"Far from Home" is a song by American heavy metal band Five Finger Death Punch. It was released on September 16, 2010 as the sixth and final single from their second studio album War Is the Answer. It debuted at number 33 on the Billboard Mainstream Rock Songs chart, eventually peaking at number four. It debuted at number 45 on the Billboard Rock Songs chart and has peaked at number 14. It is one of Five Finger Death Punch's most well known songs.

The song was featured on episode 06x10 "What Happens at Home" of CBS's Criminal Minds.

Writing and recording
Guitarist Zoltan Bathory told Metal Hammer about the song's evolution: "We'd been kicking this song around for over a year, and we did record an early version of it, but somehow we couldn't quite get it to gel. That can happen with songs – you're not sure about them to start them, and then they grow into something special, which is really what happened with 'The Bleeding'… I mean, that only just scraped onto the first album!

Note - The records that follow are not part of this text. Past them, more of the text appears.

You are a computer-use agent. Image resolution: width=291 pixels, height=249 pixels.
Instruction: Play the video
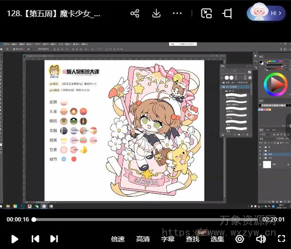pos(15,239)
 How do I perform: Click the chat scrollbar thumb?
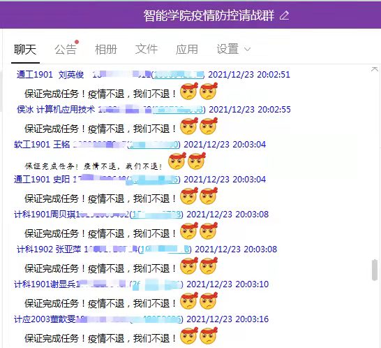[375, 270]
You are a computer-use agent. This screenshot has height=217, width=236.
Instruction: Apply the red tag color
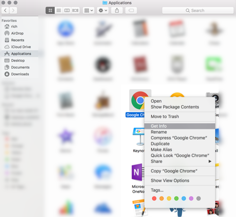(x=154, y=199)
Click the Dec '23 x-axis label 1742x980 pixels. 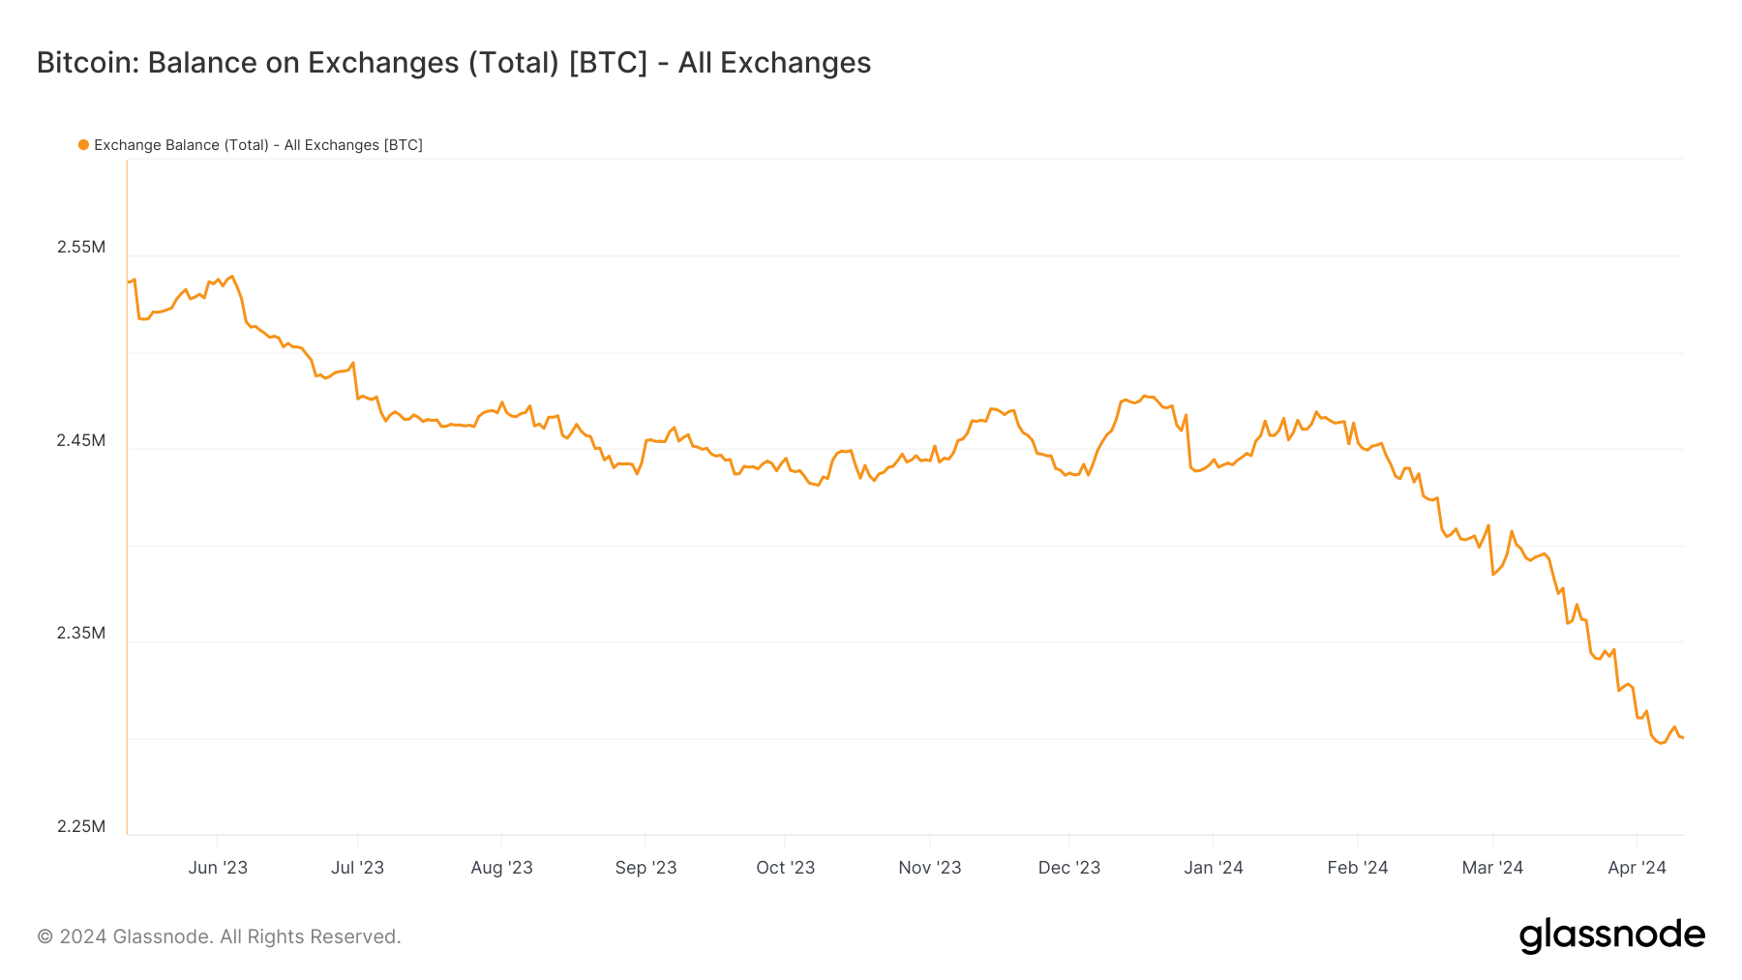[1069, 868]
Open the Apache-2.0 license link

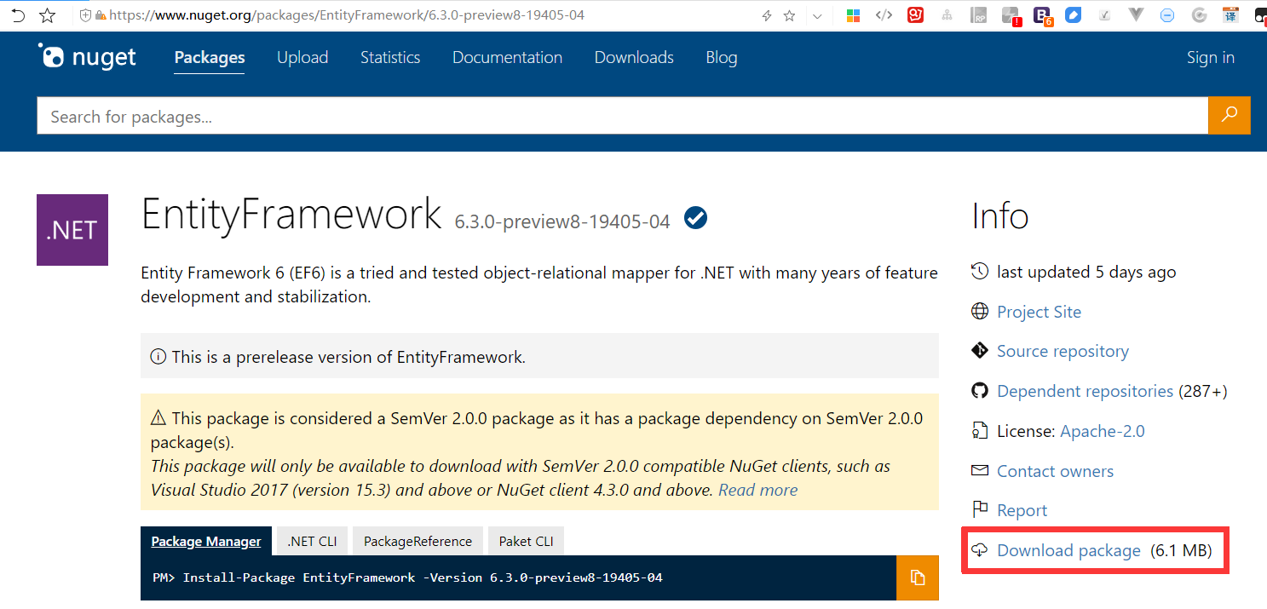(x=1103, y=430)
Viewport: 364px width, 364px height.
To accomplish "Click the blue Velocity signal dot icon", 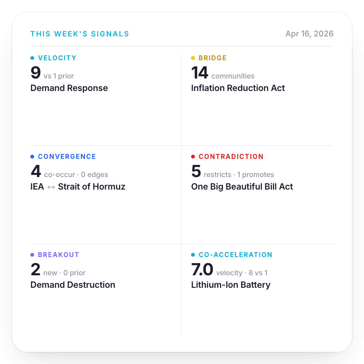I will (x=32, y=58).
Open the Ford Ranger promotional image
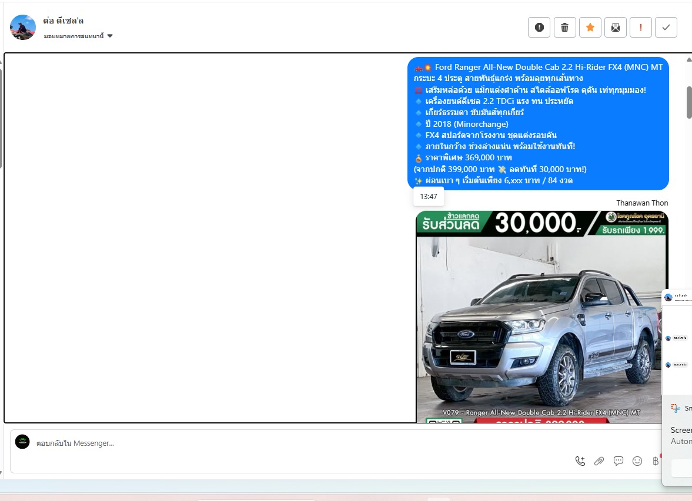The height and width of the screenshot is (501, 692). 541,317
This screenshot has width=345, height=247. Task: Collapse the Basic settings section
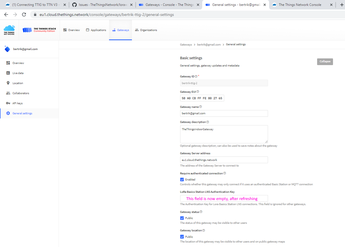click(325, 61)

"Then Kevin [Churko; producer] heard 'Far From Home', which is kind of a ballad I guess, and he encouraged us to work on it some more, and today of course I'm really glad we did. We changed the structure, added some strings, and generally moved the track up to a whole new level. "Now I would say it's a potential single, but quite a way down the line…"

Track listing

Charts

Weekly charts

Year-end charts

Personnel
 Ivan Moody – lead vocals
 Zoltan Bathory – rhythm guitar
 Jeremy Spencer – drums
 Jason Hook – lead guitar, backing vocals
 Matt Snell – bass

References

Five Finger Death Punch songs
2010 singles
Hard rock ballads
2009 songs
Song recordings produced by Kevin Churko
Songs written by Kevin Churko
Songs written by Zoltan Bathory
Songs written by Ivan Moody (vocalist)
Songs written by Jason Hook
Songs written by Jeremy Spencer (drummer)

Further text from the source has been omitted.